Complete the following:
• a. Reproduce the passage on the meaning of "Redeemer" from "What does REDEEMER" up to and including "of the ark.".
• b. According to the passage on the meaning of "Redeemer," how many years of opportunity were there while the ark was being built?
• c. Resume the passage on the meaning of "Redeemer," continuing on from its final sentence.

Supplied text:
What does REDEEMER mean: He who freed and saved humanity from condemnation to hell; He who has the ability to redeem and liberate. Savior, deliverer, liberator, redeemer.

Thus, in the New Testament, through the Manifestation of God the Son, the Lord Jesus presents Himself as the Great Redeemer of those who hear and obey Him.

In the Old Testament we have several occasions in which God acts, and gives men the opportunity to mediate for the remission of others, even with sufficient reasons to destroy the rebellious generation.

The first time this happened was with Noah. God did not destroy the entire world overnight as there were 100 years of opportunity during the construction of the ark.

“…and did not spare the ancient world, but saved Noah, one of eight people, a preacher of righteousness, bringing in the flood on the world of the ungodly” (2 Peter 2:5)

Noah was a preacher of righteousness but people preferred unrighteousness.

Again with Abraham, when pleading for Sodom and Gomorrah, he gave Lot and his house the opportunity for deliverance.

Again, with Moses at the foot of Sinai, this is clear when God says: “Now therefore, let Me alone, that My wrath may burn hot against them and I may consume them.” (Exodus 32:10)

God did not need to announce what he wanted to do, but he did it in order to give Moses the opportunity to plead for the people.

Extracted records:
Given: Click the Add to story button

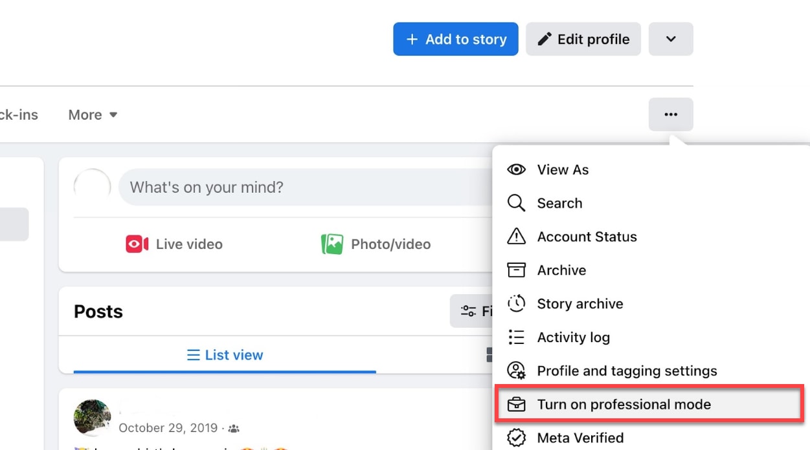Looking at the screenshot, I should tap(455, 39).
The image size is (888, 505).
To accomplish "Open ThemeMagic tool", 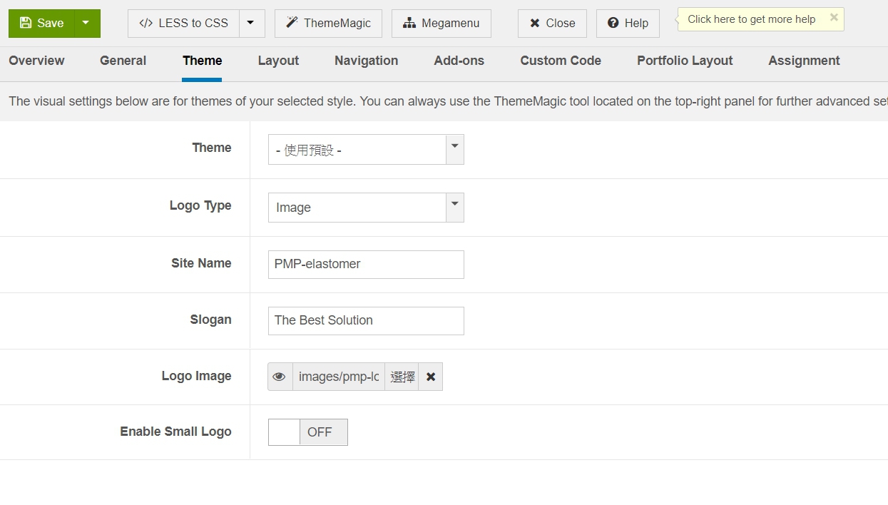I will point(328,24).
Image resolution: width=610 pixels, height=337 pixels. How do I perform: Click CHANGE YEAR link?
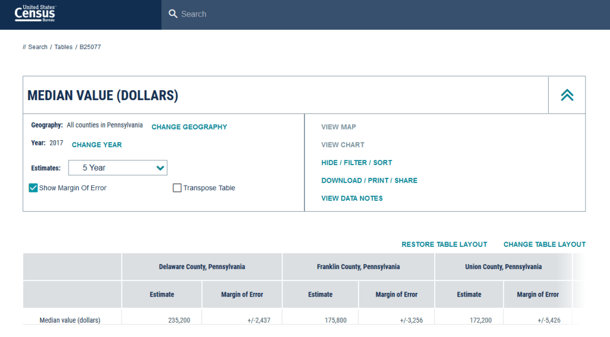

---

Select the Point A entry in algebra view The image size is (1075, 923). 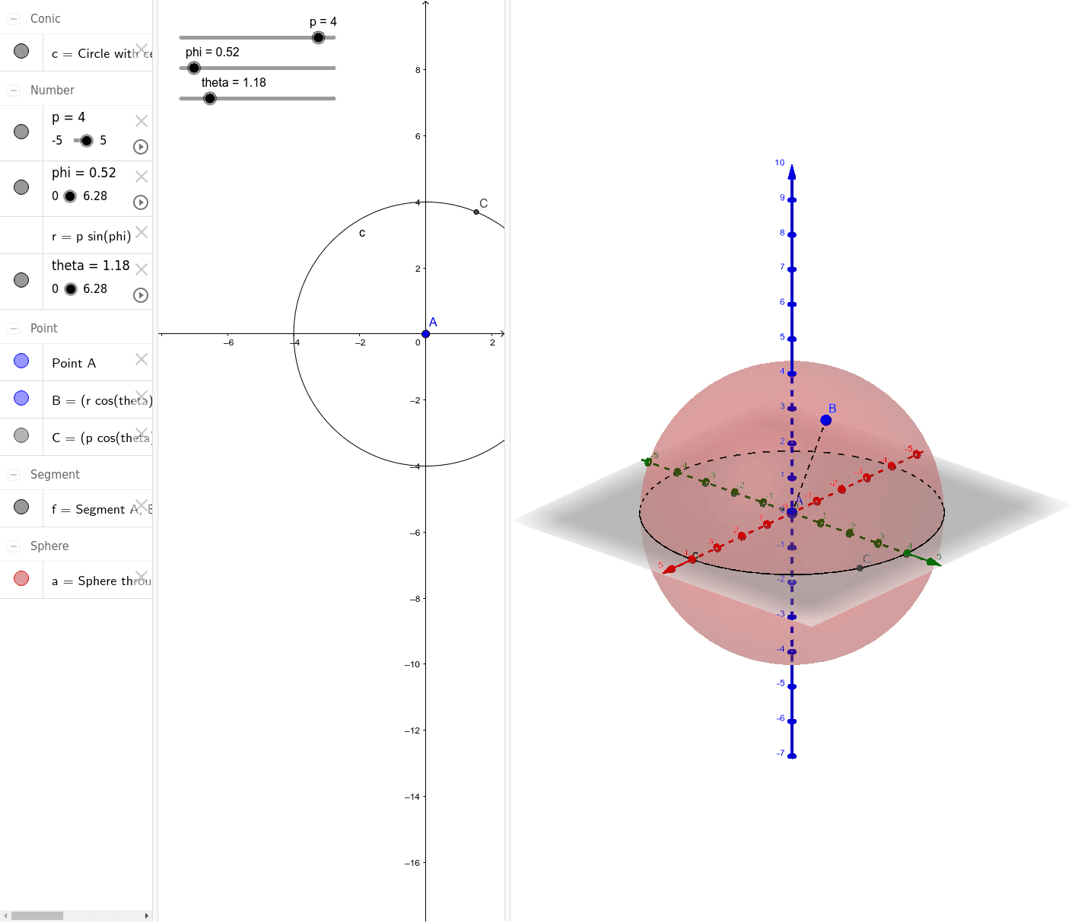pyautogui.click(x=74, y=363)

The replies:
• a.
What does REDEEMER mean: He who freed and saved humanity from condemnation to hell; He who has the ability to redeem and liberate. Savior, deliverer, liberator, redeemer.

Thus, in the New Testament, through the Manifestation of God the Son, the Lord Jesus presents Himself as the Great Redeemer of those who hear and obey Him.

In the Old Testament we have several occasions in which God acts, and gives men the opportunity to mediate for the remission of others, even with sufficient reasons to destroy the rebellious generation.

The first time this happened was with Noah. God did not destroy the entire world overnight as there were 100 years of opportunity during the construction of the ark.

• b. 100 years

• c.
God’s enormous desire to redeem is seen in the mission given to the prophet Jonah to announce judgment to Nineveh. Jonah, refusing to do so, was swallowed by a great fish until he changed his mind and decided to obey. Jonah knew that if he announced judgment, people could achieve redemption, as he knew God’s intention to save.

“Then God saw their works, that they turned from their evil way; and God relented from the disaster that He had said He would bring upon them, and He did not do it.” (Jonah 3:10)

Jonah was even against of the sudden redemption of God for the people: “So he prayed to the Lord, and said, “Ah, Lord, was not this what I said when I was still in my country? Therefore I fled previously to Tarshish; for I know that You are a gracious and merciful God, slow to anger and abundant in lovingkindness, One who relents from doing harm.” (Jonah 4:2)

And what else to say about God sending His Son to not only intercede and preach, but to pay the price for our redemption?

If you understand God’s desire to accept you no matter what you have done, turn to him right now: pray, seek Him, and receive His forgiveness!